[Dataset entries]
★ ★ ★ ★ ★ ★ ★

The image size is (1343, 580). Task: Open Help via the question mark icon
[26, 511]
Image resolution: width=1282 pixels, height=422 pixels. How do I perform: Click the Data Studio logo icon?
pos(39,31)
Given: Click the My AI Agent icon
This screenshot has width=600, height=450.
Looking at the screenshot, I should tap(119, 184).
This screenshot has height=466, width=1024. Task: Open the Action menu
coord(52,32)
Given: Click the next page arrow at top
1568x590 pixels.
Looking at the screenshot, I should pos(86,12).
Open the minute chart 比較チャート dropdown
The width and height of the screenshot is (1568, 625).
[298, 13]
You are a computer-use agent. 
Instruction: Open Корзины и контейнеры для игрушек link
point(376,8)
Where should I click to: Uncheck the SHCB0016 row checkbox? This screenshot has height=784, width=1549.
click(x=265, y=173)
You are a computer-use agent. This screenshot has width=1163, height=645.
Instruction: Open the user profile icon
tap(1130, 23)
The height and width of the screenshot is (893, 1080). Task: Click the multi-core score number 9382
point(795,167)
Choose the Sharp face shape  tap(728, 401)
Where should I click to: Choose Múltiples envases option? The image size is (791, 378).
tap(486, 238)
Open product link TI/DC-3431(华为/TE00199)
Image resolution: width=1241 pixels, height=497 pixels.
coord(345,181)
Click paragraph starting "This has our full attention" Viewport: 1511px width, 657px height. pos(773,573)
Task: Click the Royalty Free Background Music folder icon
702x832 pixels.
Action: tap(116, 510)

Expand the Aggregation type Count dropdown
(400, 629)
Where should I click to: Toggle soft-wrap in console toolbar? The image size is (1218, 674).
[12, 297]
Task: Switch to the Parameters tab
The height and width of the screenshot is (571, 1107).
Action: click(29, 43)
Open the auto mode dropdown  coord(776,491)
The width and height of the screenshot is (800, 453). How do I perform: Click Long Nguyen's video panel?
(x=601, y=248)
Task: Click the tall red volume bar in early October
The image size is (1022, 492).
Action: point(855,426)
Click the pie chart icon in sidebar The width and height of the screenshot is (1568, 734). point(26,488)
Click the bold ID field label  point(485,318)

★ ★ ★ ★ ★ ★ ★

*Your objective*. Return each line of the data above verbatim.

*Finished exercise*.
The image size is (1343, 580). Task: Open Help via the question mark icon
[26, 511]
Image resolution: width=1282 pixels, height=422 pixels. How do I perform: Click the Data Studio logo icon?
pos(39,31)
Given: Click the My AI Agent icon
This screenshot has width=600, height=450.
Looking at the screenshot, I should tap(119, 184).
This screenshot has height=466, width=1024. Task: Open the Action menu
coord(52,32)
Given: Click the next page arrow at top
1568x590 pixels.
Looking at the screenshot, I should pos(86,12).
Open the minute chart 比較チャート dropdown
The width and height of the screenshot is (1568, 625).
[298, 13]
You are a computer-use agent. 
Instruction: Open Корзины и контейнеры для игрушек link
point(376,8)
Where should I click to: Uncheck the SHCB0016 row checkbox? This screenshot has height=784, width=1549.
click(x=265, y=173)
You are a computer-use agent. This screenshot has width=1163, height=645.
Instruction: Open the user profile icon
tap(1130, 23)
The height and width of the screenshot is (893, 1080). Task: Click the multi-core score number 9382
point(795,167)
Choose the Sharp face shape  tap(728, 401)
Where should I click to: Choose Múltiples envases option? The image size is (791, 378).
tap(486, 238)
Open product link TI/DC-3431(华为/TE00199)
Image resolution: width=1241 pixels, height=497 pixels.
coord(345,181)
Click paragraph starting "This has our full attention" Viewport: 1511px width, 657px height. pos(773,573)
Task: Click the Royalty Free Background Music folder icon
702x832 pixels.
Action: tap(116, 510)

Expand the Aggregation type Count dropdown
(400, 629)
Where should I click to: Toggle soft-wrap in console toolbar? The image size is (1218, 674).
[12, 297]
Task: Switch to the Parameters tab
The height and width of the screenshot is (571, 1107).
Action: click(29, 43)
Open the auto mode dropdown  coord(776,491)
The width and height of the screenshot is (800, 453). How do I perform: Click Long Nguyen's video panel?
(x=601, y=248)
Task: Click the tall red volume bar in early October
The image size is (1022, 492).
Action: point(855,426)
Click the pie chart icon in sidebar The width and height of the screenshot is (1568, 734). point(26,488)
Click the bold ID field label  point(485,318)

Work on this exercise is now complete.